"Apakah misalnya ada pelajaran-pelajaran yang dia takuti, apakah dia mengalami bully, apakah misalnya dia di rumah terlalu di-protect lalu dimanjain jadinya kurang mandiri sehingga ada di sekolah sendiri itu tidak menyenangkan buat dia. Kita harus lihat lagi alasannya kenapa," kata dia.
Rosdiana mengatakan jika rutinitas harian seperti waktu bangun tidur, makan, dan durasi istirahat tidak berubah signifikan selama masa liburan, seharusnya anak akan tetap baik-baik saja ketika masa liburan berakhir.
Dalam kasus yang kerap Rosdiana temui, terkadang beberapa anak justru kurang mendapatkan istirahat yang cukup selama liburan karena memiliki tuntutan untuk tetap belajar atau mengikuti les tertentu.
Hal ini bisa saja membuat anak merasa enggan untuk kembali ke sekolah setelah liburan.
"Kalau mereka ada les dan lesnya itu melelahkan secara fisik, dan liburannya itu lelah secara fisik misalnya hiking, ada baiknya saat seminggu pertama mereka sekolah, nggak usah les dulu. Jadi supaya badannya adjust dulu," ujar dia.
Anak juga bisa saja mengalami post-vacation blues.
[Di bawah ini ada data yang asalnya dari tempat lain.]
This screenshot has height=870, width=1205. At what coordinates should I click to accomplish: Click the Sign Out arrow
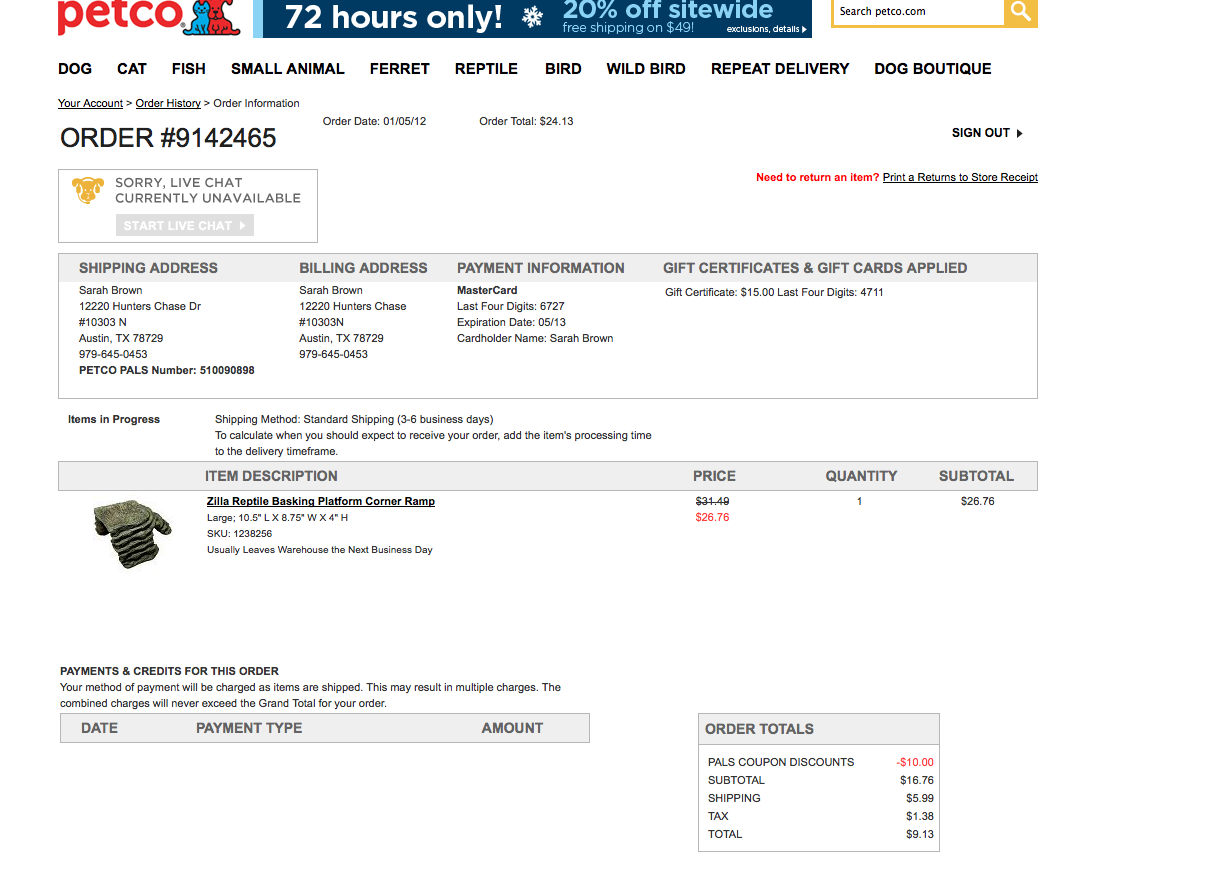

Akan tetapi, menurut Rosdiana, post-vacation blues biasanya akan hilang seiring dengan kembalinya rutinitas sehari-hari.
Namun post-vacation blues biasanya terjadi karena masa liburan yang terlalu panjang hingga beberapa bulan.
Jika kondisi post-vacation blues terus menetap pada anak, orang tua diminta untuk merefleksikan kembali kondisi anak selama liburan berlangsung, apakah anak menikmati masa liburan atau justru merasa anxiety hingga depresi selama liburan.